Feinberg R
Department of Sociology and Anthropology, Kent State University, OH 44242.
Soc Sci Med. 1990;30(3):311-23. doi: 10.1016/0277-9536(90)90187-w.
Several writers have challenged recently the long-held contention that non-Western peoples tend to emphasize spirits, sorcerers, and other supernatural forces in their explanations for the cause of illness. Here, I examine indigenous theories of illness-causation on Nukumanu, a Polynesian outlier atoll in Papua New Guinea. Although Nukumanu invoke mundane as well as supernatural explanations, their major preoccupation is with spirits as etiological agents. In this light, I suggest a number of potential reasons for the difference between my findings on Nukumanu and those of commentators who have emphasized naturalistic etiologies among the peoples they have studied. In addition to real ethnographic variation, I argue that a major reason for the difference lies in the level of causality (instrumental as opposed to efficient and ultimate) sought by various investigators.

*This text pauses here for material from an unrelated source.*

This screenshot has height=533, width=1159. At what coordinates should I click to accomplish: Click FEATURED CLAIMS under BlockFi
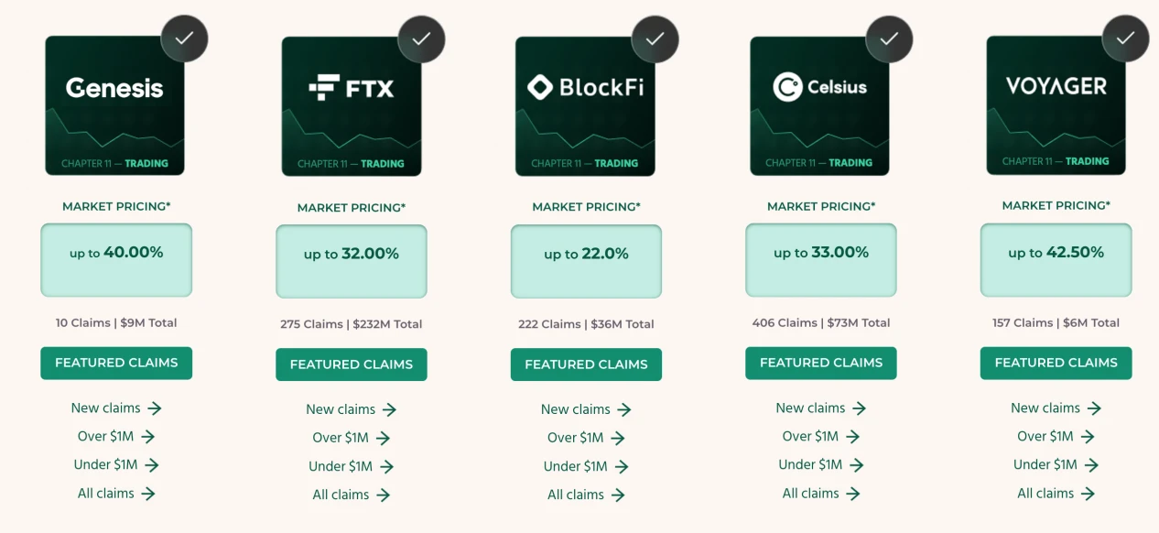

最近,几位作者对长期以来的一种观点提出了质疑,这种观点认为非西方民族在解释疾病成因时往往强调灵魂、巫师和其他超自然力量。在此,我考察了巴布亚新几内亚波利尼西亚偏远环礁努库马努岛上关于疾病成因的本土理论。尽管努库马努人既援引世俗的也援引超自然的解释,但他们主要关注的是作为病因的灵魂。据此,我提出了一些潜在原因,以解释我在努库马努岛的研究结果与那些强调他们所研究民族中的自然主义病因的评论者的研究结果之间的差异。除了实际的人种志差异外,我认为造成这种差异的一个主要原因在于不同研究者所寻求的因果关系层面(工具性因果关系与动力因和终极因相对)。